As we look to a new generation of startlingly real synthesized humans, here are some of the best performances given in this very difficult sub-genre of acting.

5. Yul Brynner in Westworld

If The Simpsons had an entire episode devoted to making fun of your movie, chances are you’re part of the (slightly geeky) zeitgeist. Part of the reason that Michael Crichton’s 1973 sci-fi thinker is so memorable is Brynner’s turn as the evil unnamed gunslinger who terrorizes the near-future theme park. Brynner is a scary dude who you would mistake for a robot in the real world anyway, and his steely performance (partly based on his own appearance in The Magnificent Seven) as a robot just following what his circuits tell him to do (i.e. kill helpless guests) makes him the perfect unstoppable inhuman menace.
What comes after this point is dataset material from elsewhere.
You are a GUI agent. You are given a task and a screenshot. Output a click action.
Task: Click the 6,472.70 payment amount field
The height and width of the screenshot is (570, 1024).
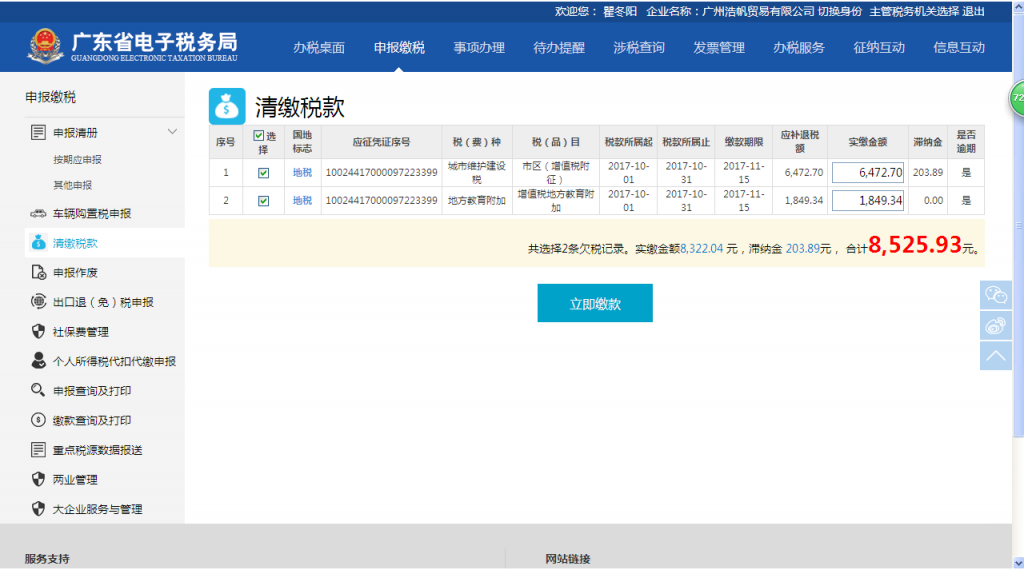(867, 173)
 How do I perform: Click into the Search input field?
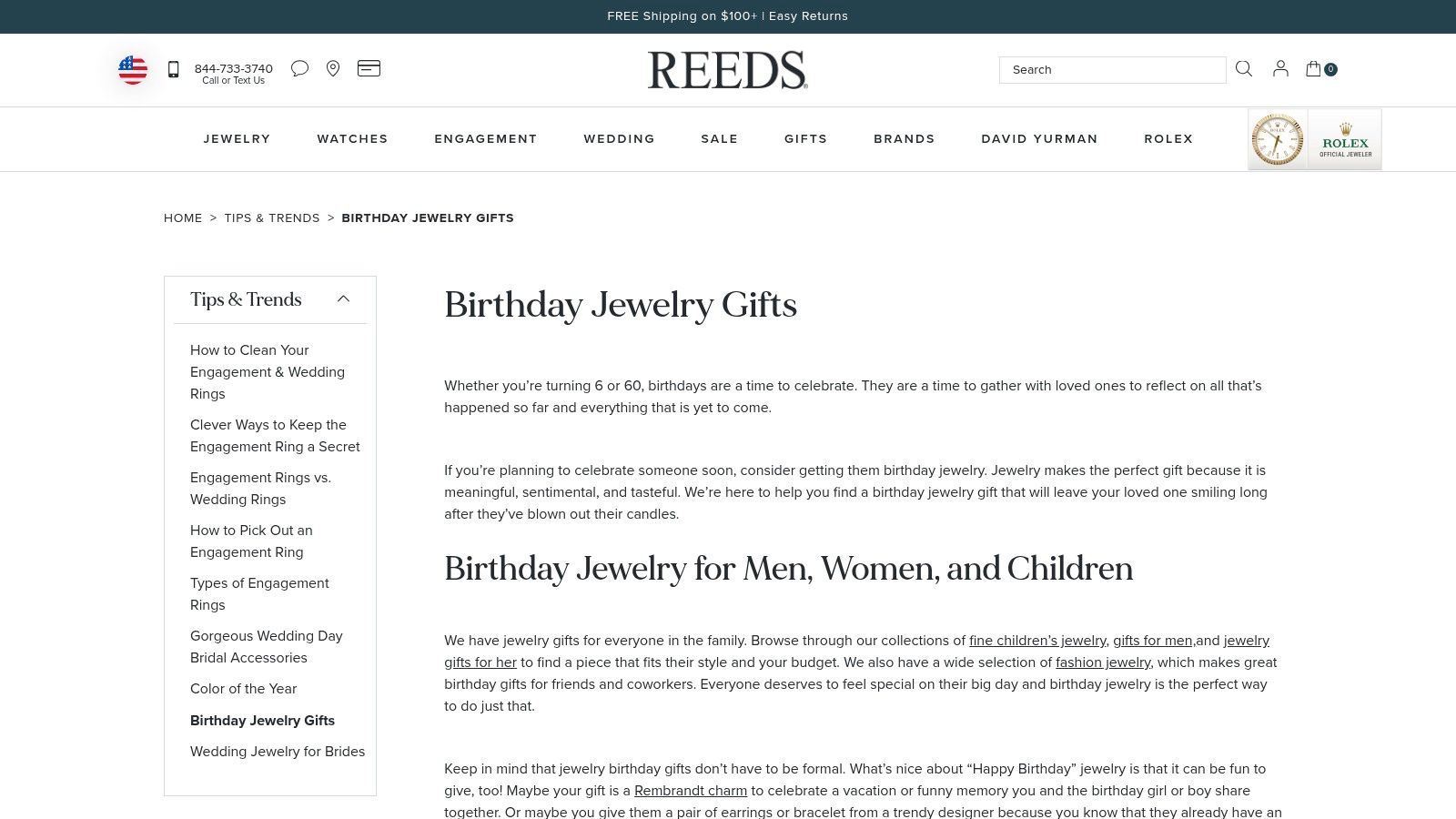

4. Alicia Vikander in Ex Machina

It’s tough to lend humanity to a robot, doubly so when the character has to become a remorseless creep. As Eve in Alex Garland’s Ex Machina, Alicia Vikander really plays two roles: A robot who wants to believe she is human, but one who is also self-aware enough to want to protect herself. She’s at the whim of the humans who created her, and her best trick is feigning human vulnerability to convince the real humans in the film to help her. Vikander puts in the type of subtly complex that makes the role truly one of the new classic pillars of on-screen A.I.

3. Haley Joel Osment in A.I. Artificial Intelligence

Speaking of artificial intelligence, former kid-who-saw-dead-people Haley Joel Osment was lucky enough to work with Steven Spielberg on this very simply titled 2001 epic. Osment’s role as David, a robotic boy programmed with the ability to love, was supposedly going to be played by an actual robot in original director Stanley Kubrick’s version, but that idea proved too lofty when Spielberg came onboard. Osment’s David is noteworthy due to the inclusion of such a complex human emotion that drives his actions, making the Pinocchio-of-the-future character unlike a lot of other on-screen androids. Appropriately enough though, Osment plays David as if he were a real robot unable to process those decidedly un-robotic, emotional responses.
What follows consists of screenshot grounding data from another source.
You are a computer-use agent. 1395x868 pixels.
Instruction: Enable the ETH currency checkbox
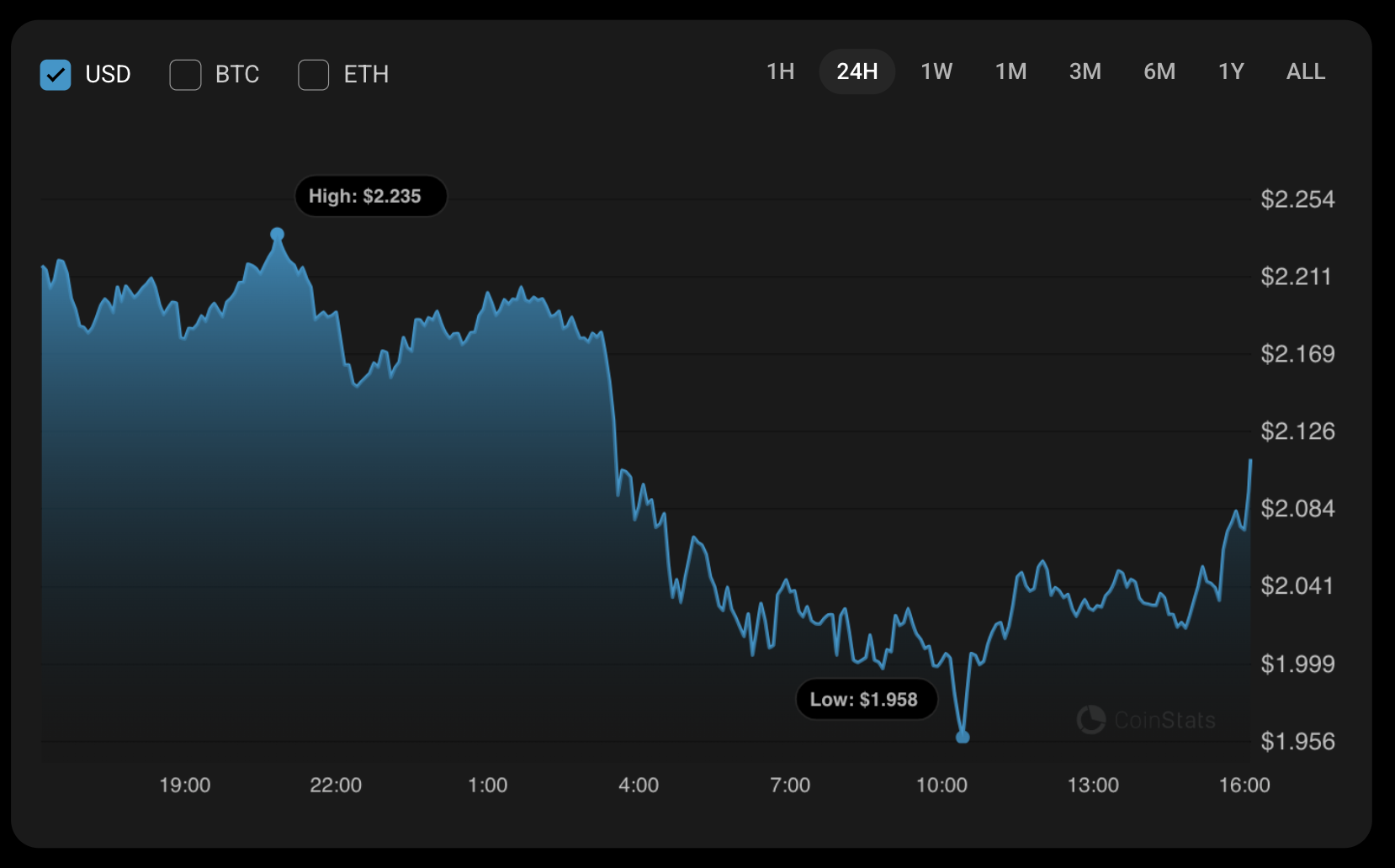(313, 75)
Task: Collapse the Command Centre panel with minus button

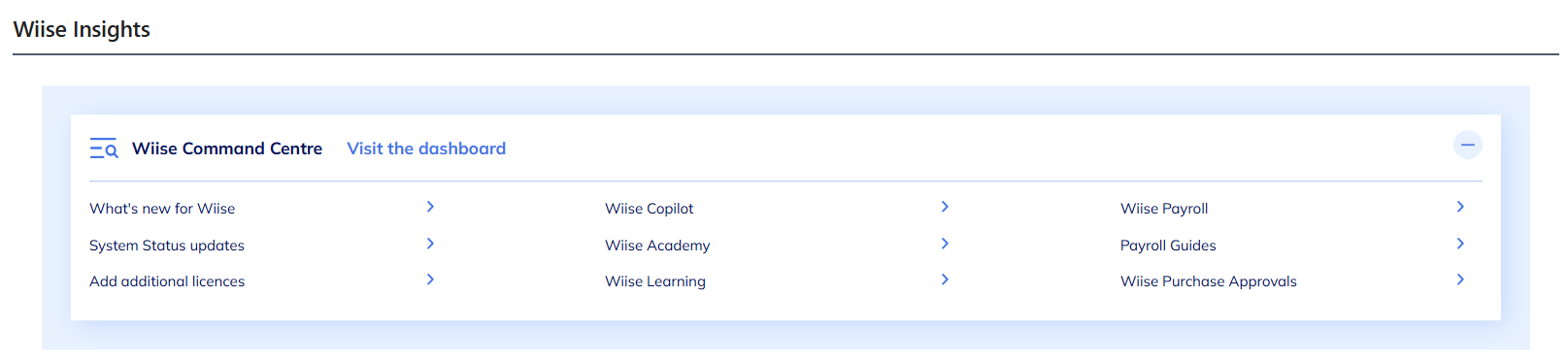Action: (1467, 146)
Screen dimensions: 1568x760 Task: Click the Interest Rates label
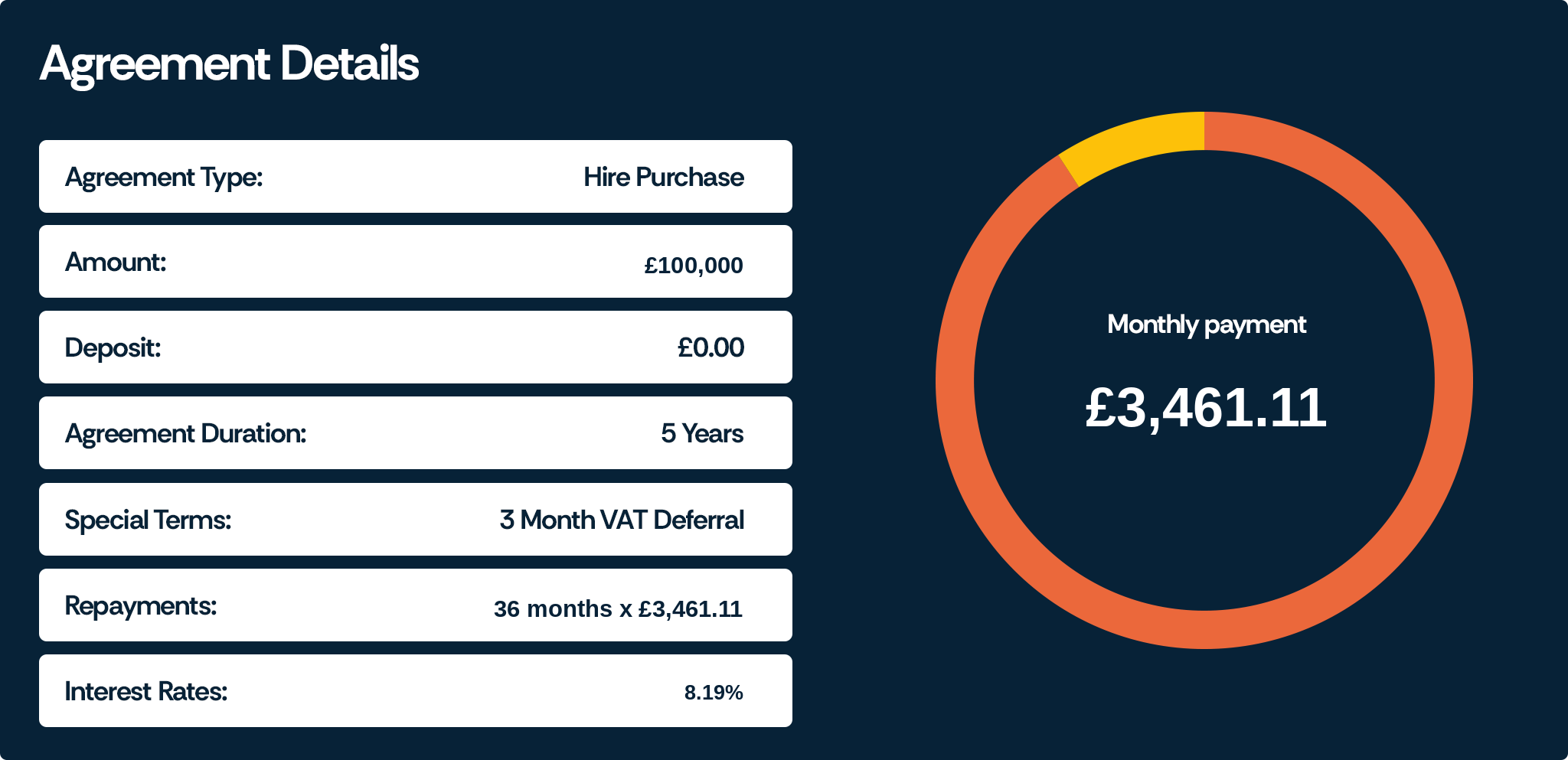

2. Peter Weller in RoboCop

The genius of filmmaker Paul Verhoeven is that he elevates violent, often outrageously disturbing schlock into potent intellectual cinema. You can be snobby in talking about the film, while also embracing the ridiculous violence of Peter Weller’s officer Alex Murphy getting dismantled by a group of thugs. Though the titular robotic cop was human, Weller plays him as a machine trying to remember his lost family instead of as a mindless cyborg bringing up compatible data files of zeroes and ones. Weller acts the shit out of that role — when he isn’t firing back his own huge gun — and he does it mostly with the bottom part of his face.
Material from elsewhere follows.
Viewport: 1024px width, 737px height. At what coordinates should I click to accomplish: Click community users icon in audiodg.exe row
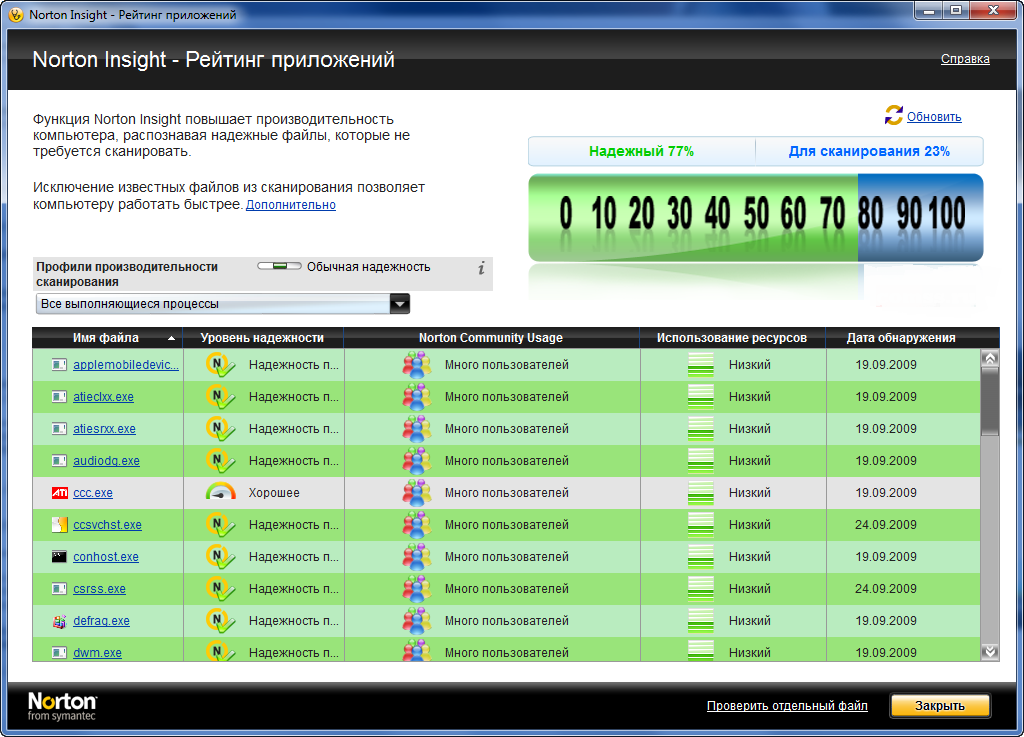coord(416,461)
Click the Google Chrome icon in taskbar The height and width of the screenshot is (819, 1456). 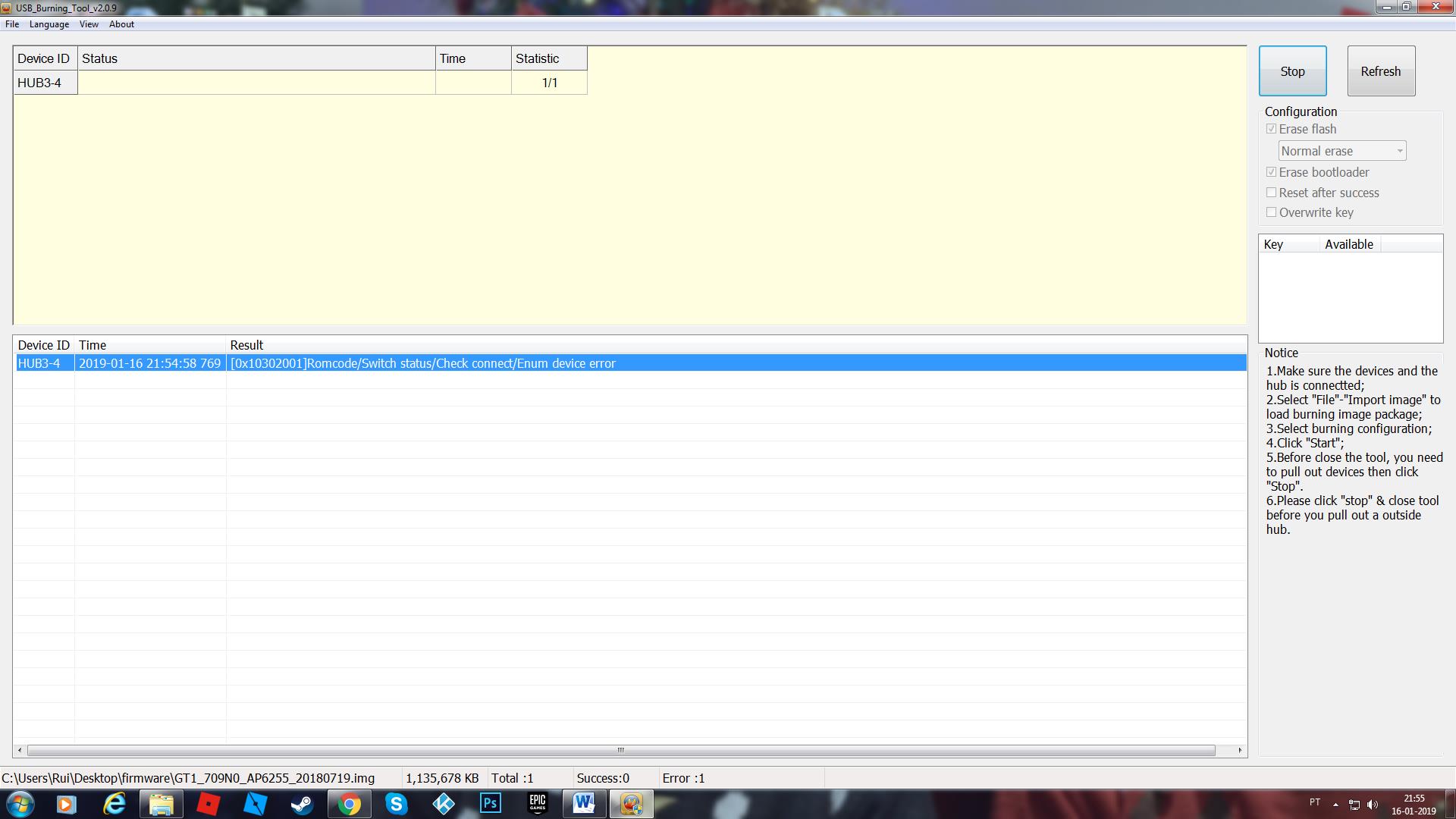[x=348, y=803]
1. Arnold Schwarzenegger in Terminator 2: Judgment Day

Though he was an adequate robot villain in James Cameron’s 1984 original, Arnold’s turn in the hugely successful 1991 follow-up solidified him as the most important robot on the planet. The reason his weird Austrian accent works without question is that you just get the sense the digital bots of Skynet tried their best to figure out what human speech was like and it came out sounding like Arnie. It’s the kind of role Schwarzenegger seemed born to play, a giant leather-clad cybernetic organism with a heart. Though his more recent turns as the T-800 have been less memorable, that thumbs-up as he’s lowered into a vat of molten steel is a little less cheesy because Arnold is so good.